Dataset

class Dataset

holds variable type data.

Public Functions

Dataset operator()(const vector<size_t> &idx) const

return a slice of the data using indices idx

void init()

call init at the end of constructors to define metafeatures of the data.

map<string, State> make_features(const ArrayXXf &X, const map<string, State> &Z = {}, const vector<string> &vn = {}, const vector<string> &ft = {})

turns input data into a feature map

map<string, State> copy_and_make_features(const ArrayXXf &X, const Dataset &ref_dataset, const vector<string> &vn = {})

turns input into a feature map, with feature types copied from a reference

inline Dataset(std::map<string, State> &d, const Ref<const ArrayXf> &y_ = ArrayXf(), bool c = false, float validation_size = 0.0, float batch_size = 1.0, bool shuffle_split = false)

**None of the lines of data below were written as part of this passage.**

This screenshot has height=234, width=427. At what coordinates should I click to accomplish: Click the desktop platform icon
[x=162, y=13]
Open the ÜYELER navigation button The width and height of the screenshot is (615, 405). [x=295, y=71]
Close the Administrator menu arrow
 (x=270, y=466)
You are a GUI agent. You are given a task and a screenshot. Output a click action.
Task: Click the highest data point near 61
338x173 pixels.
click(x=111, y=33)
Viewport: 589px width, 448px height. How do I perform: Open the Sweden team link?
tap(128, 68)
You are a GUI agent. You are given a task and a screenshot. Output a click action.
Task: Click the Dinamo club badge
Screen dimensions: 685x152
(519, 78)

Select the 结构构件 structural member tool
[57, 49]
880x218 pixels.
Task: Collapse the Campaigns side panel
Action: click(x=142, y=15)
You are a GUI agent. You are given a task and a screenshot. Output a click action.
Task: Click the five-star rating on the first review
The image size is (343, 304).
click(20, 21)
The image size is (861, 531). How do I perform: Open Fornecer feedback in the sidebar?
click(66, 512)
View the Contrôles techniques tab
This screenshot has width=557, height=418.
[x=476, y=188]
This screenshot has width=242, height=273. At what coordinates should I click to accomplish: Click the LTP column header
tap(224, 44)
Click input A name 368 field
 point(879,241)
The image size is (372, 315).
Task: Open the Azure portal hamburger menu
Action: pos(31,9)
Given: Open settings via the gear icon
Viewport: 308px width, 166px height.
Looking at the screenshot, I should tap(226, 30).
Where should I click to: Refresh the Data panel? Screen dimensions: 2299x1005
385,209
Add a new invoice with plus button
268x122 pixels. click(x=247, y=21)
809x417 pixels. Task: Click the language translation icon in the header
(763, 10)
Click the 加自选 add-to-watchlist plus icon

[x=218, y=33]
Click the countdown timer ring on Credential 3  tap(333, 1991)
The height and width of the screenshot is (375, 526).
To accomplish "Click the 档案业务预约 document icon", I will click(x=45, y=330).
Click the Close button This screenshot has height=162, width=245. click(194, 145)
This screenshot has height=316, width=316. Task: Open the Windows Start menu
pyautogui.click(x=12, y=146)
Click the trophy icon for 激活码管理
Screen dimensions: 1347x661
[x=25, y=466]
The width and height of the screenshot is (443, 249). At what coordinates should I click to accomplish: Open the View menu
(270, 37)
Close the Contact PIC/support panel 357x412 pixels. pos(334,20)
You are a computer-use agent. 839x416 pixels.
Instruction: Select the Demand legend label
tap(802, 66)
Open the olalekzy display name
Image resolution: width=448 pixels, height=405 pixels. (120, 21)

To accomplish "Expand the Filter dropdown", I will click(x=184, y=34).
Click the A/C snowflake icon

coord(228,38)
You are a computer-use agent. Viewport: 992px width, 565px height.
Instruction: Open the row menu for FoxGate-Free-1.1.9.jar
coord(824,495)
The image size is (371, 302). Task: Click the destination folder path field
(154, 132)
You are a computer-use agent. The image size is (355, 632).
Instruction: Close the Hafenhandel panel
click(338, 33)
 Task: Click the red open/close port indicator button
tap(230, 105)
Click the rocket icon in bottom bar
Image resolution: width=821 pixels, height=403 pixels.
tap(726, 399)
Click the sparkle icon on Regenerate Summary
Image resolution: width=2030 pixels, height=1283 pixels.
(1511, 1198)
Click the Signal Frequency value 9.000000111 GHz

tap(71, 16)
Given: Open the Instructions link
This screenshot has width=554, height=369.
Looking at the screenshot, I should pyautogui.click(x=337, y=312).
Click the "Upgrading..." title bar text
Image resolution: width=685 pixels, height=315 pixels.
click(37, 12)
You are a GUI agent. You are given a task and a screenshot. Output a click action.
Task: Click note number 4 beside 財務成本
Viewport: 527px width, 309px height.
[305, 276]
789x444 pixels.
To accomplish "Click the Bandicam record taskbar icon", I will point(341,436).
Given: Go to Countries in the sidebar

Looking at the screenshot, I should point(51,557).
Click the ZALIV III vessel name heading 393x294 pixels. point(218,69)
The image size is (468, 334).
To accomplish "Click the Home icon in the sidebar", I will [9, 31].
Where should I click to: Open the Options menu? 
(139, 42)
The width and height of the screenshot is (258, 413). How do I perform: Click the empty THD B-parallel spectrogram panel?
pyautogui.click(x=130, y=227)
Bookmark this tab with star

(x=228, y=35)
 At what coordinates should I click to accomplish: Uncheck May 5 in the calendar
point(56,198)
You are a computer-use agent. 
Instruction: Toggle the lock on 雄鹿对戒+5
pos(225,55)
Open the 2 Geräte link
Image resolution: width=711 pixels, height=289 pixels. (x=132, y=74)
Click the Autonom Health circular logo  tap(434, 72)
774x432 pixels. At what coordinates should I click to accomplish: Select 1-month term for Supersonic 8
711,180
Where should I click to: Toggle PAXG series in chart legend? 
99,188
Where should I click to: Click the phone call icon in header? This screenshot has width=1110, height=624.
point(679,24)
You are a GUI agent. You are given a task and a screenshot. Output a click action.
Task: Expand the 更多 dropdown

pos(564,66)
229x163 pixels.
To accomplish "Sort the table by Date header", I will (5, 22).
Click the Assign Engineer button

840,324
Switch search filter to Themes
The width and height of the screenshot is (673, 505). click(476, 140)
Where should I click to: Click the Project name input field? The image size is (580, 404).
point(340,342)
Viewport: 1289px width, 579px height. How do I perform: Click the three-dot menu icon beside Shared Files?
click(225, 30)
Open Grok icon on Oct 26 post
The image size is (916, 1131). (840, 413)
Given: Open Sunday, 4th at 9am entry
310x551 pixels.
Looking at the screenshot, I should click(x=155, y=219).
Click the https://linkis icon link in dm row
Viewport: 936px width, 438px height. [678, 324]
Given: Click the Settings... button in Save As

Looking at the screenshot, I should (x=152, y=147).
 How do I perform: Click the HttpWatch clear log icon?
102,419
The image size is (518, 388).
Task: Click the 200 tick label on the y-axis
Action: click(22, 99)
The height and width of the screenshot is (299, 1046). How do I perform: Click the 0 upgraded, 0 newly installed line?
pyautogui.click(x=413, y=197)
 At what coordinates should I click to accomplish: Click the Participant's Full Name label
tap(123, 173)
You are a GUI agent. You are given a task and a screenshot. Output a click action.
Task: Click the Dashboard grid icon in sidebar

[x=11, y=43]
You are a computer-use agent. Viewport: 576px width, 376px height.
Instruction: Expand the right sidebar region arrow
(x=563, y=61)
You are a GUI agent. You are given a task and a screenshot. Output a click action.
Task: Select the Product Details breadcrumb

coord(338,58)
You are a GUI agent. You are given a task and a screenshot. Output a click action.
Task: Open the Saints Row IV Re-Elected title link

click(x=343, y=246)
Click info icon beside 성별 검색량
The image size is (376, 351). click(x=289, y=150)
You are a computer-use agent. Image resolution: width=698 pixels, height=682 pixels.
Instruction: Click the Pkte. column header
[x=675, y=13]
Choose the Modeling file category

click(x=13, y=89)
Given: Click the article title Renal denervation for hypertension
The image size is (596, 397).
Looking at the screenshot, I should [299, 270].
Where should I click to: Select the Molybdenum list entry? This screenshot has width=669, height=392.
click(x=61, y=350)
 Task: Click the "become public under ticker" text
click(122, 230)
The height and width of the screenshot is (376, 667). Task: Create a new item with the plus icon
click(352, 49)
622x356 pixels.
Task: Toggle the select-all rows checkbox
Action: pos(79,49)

  1. initialize data from a map.

inline Dataset(const ArrayXXf &X, const Ref<const ArrayXf> &y_ = ArrayXf(), const vector<string> &vn = {}, const map<string, State> &Z = {}, const vector<string> &ft = {}, bool c = false, float validation_size = 0.0, float batch_size = 1.0, bool shuffle_split = false)

  1. initialize data from a matrix with feature columns.

inline Dataset(const ArrayXXf &X, const vector<string> &vn, const vector<string> &ft = {}, bool c = false, float validation_size = 0.0, float batch_size = 1.0, bool shuffle_split = false)

  1. initialize data from X and feature names

inline Dataset(const ArrayXXf &X, const Dataset &ref_dataset, const vector<string> &vn)
inline void print() const
inline auto get_X() const
Dataset get_training_data() const
Dataset get_validation_data() const
inline int get_n_samples() const
inline int get_n_features() const
Dataset get_batch() const

select random subset of data for training weights.

float get_batch_size()
void set_batch_size(float new_size)
inline DataType get_feature_type(const string &name) const
std::array<Dataset, 2> split(const ArrayXb &mask) const
inline State operator[](std::string name) const

Public Members

std::vector<DataType> unique_data_types

keeps track of the unique data types in the dataset.

std::vector<DataType> feature_types

types of data in the features.

std::vector<string> feature_names

names of the feature types as string representations.

std::unordered_map<DataType, vector<string>> features_of_type

map from data types to features having that type.

std::map<string, State> features

dataset features, as key value pairs

ArrayXf y

length N array, the target label

bool classification

whether this is a classification problem

std::optional<std::reference_wrapper<const ArrayXXf>> Xref
float validation_size

percentage of original data used for train. if 0.0, then all data is used for train and validation

bool use_validation
bool shuffle_split
float batch_size

percentage of training data size to use in each batch. if 1.0, then all data is used

bool use_batch